Werkzeuge und Kleingeräte sind in einem Bauunternehmen im Wesentlichen alle Gegenstände, die früher in der BAL (Baustellenausstattungs- und Werkzeugliste) geführt wurden, beispielsweise kleine Rüttler, Handbohrmaschinen, Baustellenlampen, Baustellenschilder u. a. Seit Vorliegen der Baugeräteliste (BGL) 2015 fanden die Kleingeräte als Baustellenausstattungsgeräte Eingang in den Verschleißteilekatalog mit analogen Aussagen. In der Kalkulation erfolgt ihre wertmäßige Berücksichtigung in den Kalkulationsansätzen für die Baustellengemeinkosten (BGK), sofern eine direkte Zuordnung zu den Leistungspositionen im Leistungsverzeichnis (LV) nicht möglich ist. Gleiches gilt auch dann, wenn die Werkzeuge und Kleingeräte nicht selbst vom Bauunternehmen angeschafft wurden, sondern für den Einsatz auf der Baustelle gemietet werden.
Nach dem Wertumgang zählen die Werkzeuge und Kleingeräte in der Regel zu den GWG - Geringwertigen Wirtschaftsgütern. Seit dem 01.01.2010 kann ein bilanzierendes Bauunternehmen zwischen zwei verschiedenen Anwendungen des Nachweises und der Behandlung als Betriebsausgaben wählen:
  1. Werkzeuge und Kleingeräte mit Anschaffungskosten (ohne Umsatzsteuer) bis 410 €, gültig noch bis 31. Dezember 2017 und danach bei Anschaffungen, Herstellung oder Einlegung in das Betriebsvermögen ab 1. Januar 2018 bis 800 €, können im Jahr der Anschaffung voll abgeschrieben und als Betriebsausgabe behandelt werden, jedoch mit Ausweis in einem Verzeichnis, wenn die Anschaffungskosten 150 € überschreiten.

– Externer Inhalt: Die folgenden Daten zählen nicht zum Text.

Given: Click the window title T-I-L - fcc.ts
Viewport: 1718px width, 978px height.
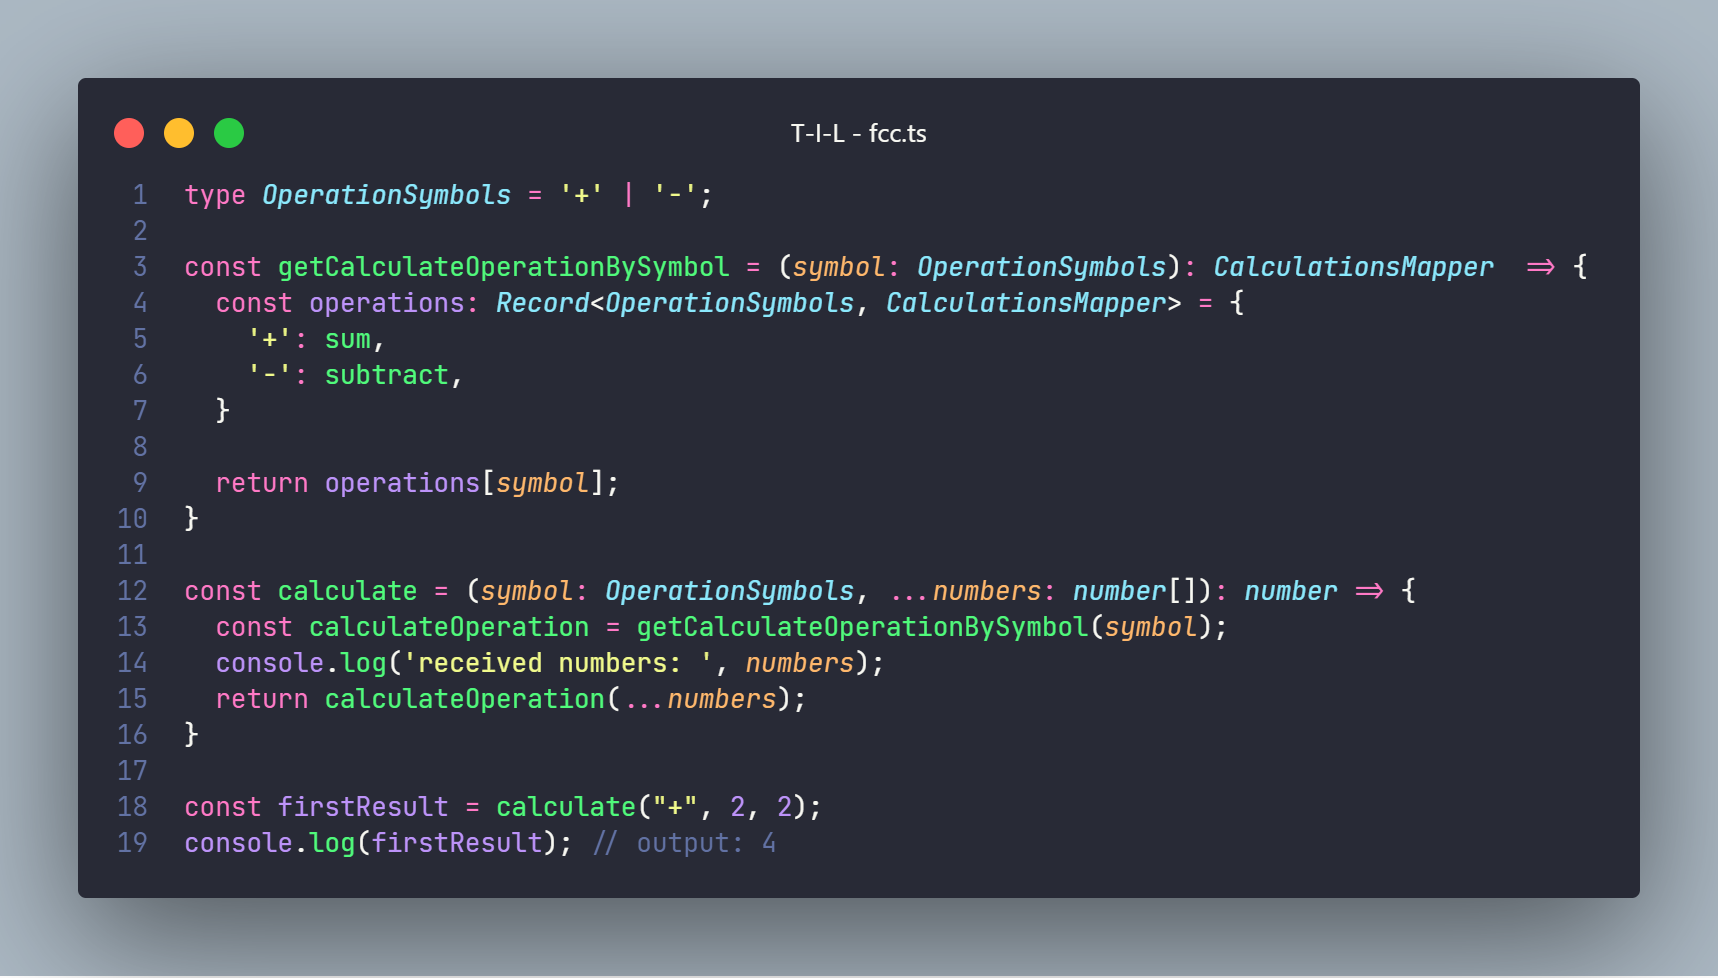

  2. Werkzeuge und Kleingeräte mit Anschaffungskosten über 150 € noch bis 31. Dezember 2017 und danach bei Anschaffungen ab 1. Januar 2018 über 250 € und bis 1.000 € werden in einem Pool als Sammelposten ausgewiesen und dann über einen Zeitraum von 5 Jahren abgeschrieben. Werkzeuge und Kleingeräte mit Anschaffungskosten bis 150 € noch in 2017 sowie bis 250 € ab 1. Januar 2018 werden werden dagegen sofort nach der Anschaffung in voller Höhe als Betriebsausgaben behandelt.

Die Aufzeichnungspflicht für Werkzeuge und Kleingeräte als GWG wird folglich ab 2018 erleichtert.
Im Rahmen der Kosten- und Leistungsrechnung (KLR) werden die Kosten für Werkzeuge und Kleingeräte im Bauunternehmen in einer gesonderten Kostenstelle innerhalb des Bereiches der Leistungs- und Verwaltungskostenstellen erfasst und nachgewiesen. Auf dieser Kostenstelle werden noch weitere Kosten wie z. B. Reparaturkosten für diese Kleingeräte u. a. nachgewiesen. Die Summe der Kosten in der Kostenstelle wird ins Verhältnis zu den Lohnkosten für gewerbliche Arbeitnehmer der Baustellen gesetzt und daraus ein Zuschlagssatz abgeleitet. Auf Grundlage dieses Satzes erfolgt die Belastung der Baustellen als indirekte Verrechnung. Im Mittel liegen die Zuschlagssätze zwischen 2 bis 5 %.
Benutzt der Arbeitnehmer bei seiner Tätigkeit im Bauunternehmen eigene Werkzeuge, so können die dafür anfallenden Aufwendungen dem Arbeitnehmer als " Werkzeuggeld " steuerfrei vom Arbeitgeber erstattet werden. Als zu erstattende Aufwendungen können vergleichbare innerbetriebliche Verrechnungssätze der eigenen Werkzeuge oder ggf. Mietsätze herangezogen werden, evtl. zuzüglich erforderlicher Instandhaltungs- und Instandsetzungskosten sowie von Transportkosten für die Beförderung zwischen Wohnung des Arbeitnehmers und dem Einsatzort bzw. der Baustelle.